Rewrite the stretch of records from the line containing "Screen dimensions: 2268x1638" through the line containing "(x=108, y=397)", changing "Labels" to "Tags" and leaving everything else as it is. Give back only those lines.

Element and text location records

-=-=-

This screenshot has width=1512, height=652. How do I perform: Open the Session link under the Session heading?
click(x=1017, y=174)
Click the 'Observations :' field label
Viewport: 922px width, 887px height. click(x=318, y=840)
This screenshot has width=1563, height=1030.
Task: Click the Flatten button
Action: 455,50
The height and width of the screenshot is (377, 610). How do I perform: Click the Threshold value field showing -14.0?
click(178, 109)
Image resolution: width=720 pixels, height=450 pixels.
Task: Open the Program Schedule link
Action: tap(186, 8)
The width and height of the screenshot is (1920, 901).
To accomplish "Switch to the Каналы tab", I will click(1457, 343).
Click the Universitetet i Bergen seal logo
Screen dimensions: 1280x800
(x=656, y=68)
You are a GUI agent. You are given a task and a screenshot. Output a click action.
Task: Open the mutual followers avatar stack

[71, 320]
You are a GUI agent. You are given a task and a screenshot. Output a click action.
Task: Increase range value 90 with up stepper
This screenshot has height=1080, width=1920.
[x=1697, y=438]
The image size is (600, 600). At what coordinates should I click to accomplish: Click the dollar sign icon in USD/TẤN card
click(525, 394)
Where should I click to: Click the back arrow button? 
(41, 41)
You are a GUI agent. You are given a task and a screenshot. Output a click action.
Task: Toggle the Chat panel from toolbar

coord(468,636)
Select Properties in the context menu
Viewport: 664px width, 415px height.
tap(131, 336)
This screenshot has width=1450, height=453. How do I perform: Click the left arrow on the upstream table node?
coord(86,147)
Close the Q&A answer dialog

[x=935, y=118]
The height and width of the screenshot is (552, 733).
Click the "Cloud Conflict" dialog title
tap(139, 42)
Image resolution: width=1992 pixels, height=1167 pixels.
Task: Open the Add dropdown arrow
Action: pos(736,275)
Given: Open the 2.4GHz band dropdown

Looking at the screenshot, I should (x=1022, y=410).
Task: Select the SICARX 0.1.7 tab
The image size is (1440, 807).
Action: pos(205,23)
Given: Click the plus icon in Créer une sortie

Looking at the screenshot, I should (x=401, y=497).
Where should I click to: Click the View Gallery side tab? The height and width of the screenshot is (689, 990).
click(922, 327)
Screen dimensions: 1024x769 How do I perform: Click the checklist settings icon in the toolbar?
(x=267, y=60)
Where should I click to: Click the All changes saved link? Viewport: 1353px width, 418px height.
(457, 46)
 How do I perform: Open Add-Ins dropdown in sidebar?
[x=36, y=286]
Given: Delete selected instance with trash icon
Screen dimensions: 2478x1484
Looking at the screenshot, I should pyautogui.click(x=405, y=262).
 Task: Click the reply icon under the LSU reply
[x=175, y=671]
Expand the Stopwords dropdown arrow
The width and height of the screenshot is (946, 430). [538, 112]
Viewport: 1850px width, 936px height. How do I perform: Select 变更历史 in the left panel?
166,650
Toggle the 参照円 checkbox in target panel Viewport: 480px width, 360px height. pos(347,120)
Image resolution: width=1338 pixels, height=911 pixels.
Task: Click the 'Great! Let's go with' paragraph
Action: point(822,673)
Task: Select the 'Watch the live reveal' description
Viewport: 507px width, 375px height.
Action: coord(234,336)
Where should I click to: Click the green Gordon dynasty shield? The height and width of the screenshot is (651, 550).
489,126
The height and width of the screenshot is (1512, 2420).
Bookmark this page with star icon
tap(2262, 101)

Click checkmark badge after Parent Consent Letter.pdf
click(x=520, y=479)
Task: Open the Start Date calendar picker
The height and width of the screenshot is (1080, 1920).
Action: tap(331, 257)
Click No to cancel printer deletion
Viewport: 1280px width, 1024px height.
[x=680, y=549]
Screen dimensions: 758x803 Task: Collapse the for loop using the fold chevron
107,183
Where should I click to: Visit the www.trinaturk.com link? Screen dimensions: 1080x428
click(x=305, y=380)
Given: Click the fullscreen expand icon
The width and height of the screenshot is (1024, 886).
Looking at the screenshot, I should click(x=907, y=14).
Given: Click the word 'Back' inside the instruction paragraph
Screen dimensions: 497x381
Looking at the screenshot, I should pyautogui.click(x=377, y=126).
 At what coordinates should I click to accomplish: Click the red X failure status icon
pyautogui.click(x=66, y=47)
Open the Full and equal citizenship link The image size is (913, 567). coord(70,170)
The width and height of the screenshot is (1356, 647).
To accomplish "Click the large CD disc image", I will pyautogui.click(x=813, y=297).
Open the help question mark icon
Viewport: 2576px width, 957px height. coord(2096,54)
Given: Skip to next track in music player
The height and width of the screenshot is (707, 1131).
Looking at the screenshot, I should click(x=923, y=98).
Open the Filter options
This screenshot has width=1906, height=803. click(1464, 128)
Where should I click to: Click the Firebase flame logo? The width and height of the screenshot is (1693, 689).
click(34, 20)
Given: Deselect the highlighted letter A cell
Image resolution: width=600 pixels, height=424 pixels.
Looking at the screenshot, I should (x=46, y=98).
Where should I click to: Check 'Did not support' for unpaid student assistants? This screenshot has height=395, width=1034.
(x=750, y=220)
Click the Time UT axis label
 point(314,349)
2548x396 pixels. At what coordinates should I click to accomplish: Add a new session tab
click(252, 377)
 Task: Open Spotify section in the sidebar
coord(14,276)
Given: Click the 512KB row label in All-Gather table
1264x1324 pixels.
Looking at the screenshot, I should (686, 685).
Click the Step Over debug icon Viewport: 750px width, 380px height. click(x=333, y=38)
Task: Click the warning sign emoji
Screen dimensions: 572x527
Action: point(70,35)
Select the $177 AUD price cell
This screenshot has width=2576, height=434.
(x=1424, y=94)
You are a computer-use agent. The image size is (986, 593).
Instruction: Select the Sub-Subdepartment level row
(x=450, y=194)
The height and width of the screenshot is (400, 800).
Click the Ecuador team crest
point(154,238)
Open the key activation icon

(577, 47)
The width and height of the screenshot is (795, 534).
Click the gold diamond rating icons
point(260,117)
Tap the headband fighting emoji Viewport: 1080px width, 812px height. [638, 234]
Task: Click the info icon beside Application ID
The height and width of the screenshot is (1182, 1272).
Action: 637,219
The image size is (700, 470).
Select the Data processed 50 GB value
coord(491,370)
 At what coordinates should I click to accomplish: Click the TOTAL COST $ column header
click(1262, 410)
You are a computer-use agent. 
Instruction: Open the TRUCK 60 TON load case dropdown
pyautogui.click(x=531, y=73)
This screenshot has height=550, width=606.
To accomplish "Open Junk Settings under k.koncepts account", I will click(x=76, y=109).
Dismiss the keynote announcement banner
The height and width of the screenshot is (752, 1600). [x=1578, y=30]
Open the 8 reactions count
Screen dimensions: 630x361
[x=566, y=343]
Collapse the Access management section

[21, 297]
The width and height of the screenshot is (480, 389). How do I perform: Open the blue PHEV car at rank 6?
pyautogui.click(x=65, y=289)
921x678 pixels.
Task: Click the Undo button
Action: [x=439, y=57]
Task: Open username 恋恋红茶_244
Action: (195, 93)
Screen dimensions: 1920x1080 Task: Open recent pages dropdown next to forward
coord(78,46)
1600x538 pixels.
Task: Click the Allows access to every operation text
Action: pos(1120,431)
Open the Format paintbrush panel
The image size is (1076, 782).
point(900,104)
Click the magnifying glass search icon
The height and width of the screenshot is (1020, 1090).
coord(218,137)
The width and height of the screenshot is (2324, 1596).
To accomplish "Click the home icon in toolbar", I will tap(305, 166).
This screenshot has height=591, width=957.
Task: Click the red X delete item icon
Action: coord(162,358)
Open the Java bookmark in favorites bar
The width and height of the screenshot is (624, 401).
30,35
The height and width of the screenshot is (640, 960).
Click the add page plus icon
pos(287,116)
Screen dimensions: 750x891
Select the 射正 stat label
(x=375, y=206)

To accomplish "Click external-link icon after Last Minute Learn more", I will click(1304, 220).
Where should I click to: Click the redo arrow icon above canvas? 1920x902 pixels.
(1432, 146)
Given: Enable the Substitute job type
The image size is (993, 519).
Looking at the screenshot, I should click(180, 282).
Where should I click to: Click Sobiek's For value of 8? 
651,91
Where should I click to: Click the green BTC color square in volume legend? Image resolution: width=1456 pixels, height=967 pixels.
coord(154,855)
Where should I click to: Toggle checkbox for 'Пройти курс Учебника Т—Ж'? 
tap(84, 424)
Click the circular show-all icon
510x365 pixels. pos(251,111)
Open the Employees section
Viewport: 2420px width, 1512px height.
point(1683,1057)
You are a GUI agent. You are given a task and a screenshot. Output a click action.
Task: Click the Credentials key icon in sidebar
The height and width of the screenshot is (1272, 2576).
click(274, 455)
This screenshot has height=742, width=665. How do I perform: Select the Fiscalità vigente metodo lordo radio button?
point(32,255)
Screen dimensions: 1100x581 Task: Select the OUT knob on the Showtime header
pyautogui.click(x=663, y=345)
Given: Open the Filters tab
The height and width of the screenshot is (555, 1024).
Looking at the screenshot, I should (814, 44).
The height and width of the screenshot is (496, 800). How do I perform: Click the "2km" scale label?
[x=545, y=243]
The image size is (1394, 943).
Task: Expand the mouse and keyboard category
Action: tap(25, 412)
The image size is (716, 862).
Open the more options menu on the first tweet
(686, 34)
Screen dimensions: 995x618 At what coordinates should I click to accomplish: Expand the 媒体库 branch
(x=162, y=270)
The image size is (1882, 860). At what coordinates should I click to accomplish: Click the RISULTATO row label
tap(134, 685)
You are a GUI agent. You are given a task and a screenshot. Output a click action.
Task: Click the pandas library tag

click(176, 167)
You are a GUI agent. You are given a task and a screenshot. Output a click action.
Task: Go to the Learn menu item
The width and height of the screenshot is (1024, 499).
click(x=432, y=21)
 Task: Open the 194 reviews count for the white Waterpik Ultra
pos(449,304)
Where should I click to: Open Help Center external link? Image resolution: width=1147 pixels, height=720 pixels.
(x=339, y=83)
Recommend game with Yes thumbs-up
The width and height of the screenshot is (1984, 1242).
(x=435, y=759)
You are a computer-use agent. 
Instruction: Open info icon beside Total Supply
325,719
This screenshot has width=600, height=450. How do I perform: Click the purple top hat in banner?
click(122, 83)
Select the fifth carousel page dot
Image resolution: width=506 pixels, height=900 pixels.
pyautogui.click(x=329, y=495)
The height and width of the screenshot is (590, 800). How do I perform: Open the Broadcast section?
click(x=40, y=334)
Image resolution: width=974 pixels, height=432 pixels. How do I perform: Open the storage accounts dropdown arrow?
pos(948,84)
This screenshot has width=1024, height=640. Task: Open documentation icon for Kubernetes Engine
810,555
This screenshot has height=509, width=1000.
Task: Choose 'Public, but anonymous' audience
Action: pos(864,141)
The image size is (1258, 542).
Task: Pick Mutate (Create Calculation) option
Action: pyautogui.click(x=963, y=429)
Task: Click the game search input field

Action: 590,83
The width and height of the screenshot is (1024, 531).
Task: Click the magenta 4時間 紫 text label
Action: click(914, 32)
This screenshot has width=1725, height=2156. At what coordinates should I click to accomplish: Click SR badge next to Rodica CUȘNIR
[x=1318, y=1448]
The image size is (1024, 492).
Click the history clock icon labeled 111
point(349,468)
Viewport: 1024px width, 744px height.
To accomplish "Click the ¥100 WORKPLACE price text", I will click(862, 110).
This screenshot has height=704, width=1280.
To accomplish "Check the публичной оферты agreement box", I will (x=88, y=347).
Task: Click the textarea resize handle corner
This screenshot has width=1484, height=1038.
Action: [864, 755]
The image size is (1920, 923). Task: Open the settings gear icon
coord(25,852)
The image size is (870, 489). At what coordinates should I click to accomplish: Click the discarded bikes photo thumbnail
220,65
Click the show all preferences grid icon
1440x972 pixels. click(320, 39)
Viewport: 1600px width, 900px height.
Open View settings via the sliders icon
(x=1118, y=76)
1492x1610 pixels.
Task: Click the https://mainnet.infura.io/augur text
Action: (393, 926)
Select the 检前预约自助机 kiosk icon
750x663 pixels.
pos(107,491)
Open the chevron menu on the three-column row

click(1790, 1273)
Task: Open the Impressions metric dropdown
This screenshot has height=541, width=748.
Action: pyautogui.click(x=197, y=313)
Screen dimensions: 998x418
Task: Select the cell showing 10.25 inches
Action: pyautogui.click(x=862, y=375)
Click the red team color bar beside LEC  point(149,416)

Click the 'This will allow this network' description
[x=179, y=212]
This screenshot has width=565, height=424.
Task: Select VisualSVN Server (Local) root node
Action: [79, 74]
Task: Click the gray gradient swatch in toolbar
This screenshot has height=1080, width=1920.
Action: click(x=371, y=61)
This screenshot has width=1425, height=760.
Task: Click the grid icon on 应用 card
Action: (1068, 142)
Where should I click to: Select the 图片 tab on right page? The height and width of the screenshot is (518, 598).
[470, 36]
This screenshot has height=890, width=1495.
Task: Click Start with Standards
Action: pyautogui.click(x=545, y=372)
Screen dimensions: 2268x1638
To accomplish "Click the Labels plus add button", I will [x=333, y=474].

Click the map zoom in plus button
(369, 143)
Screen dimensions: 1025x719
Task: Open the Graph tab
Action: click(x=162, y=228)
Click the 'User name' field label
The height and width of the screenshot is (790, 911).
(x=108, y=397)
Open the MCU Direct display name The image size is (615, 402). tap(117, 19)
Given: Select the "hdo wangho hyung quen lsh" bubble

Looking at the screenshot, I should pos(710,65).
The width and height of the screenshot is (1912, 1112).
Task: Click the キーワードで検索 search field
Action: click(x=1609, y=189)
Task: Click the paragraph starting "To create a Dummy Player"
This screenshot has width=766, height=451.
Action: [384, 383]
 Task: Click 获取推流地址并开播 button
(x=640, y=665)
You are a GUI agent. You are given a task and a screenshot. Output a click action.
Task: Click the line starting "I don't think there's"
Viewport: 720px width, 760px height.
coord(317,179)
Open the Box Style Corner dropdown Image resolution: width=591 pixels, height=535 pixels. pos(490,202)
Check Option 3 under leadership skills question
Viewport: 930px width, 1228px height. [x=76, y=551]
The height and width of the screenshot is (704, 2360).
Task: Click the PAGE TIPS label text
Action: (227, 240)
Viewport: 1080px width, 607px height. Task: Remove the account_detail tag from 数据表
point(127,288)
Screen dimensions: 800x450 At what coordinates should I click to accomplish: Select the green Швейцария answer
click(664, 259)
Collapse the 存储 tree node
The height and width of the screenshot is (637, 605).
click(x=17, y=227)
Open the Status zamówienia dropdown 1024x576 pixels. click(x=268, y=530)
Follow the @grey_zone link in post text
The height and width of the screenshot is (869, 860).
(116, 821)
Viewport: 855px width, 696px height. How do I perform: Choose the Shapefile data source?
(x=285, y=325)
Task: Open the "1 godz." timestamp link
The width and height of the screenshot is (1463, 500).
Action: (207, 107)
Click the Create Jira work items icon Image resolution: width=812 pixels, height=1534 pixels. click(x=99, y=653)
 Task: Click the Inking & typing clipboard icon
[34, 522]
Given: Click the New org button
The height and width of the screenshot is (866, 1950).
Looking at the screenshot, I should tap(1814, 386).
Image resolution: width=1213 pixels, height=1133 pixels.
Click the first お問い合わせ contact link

-=-=-

◆ Worked solution
Screen dimensions: 2268x1638
To accomplish "Click the Tags plus add button", I will [x=333, y=474].

Click the map zoom in plus button
(369, 143)
Screen dimensions: 1025x719
Task: Open the Graph tab
Action: click(x=162, y=228)
Click the 'User name' field label
The height and width of the screenshot is (790, 911).
(x=108, y=397)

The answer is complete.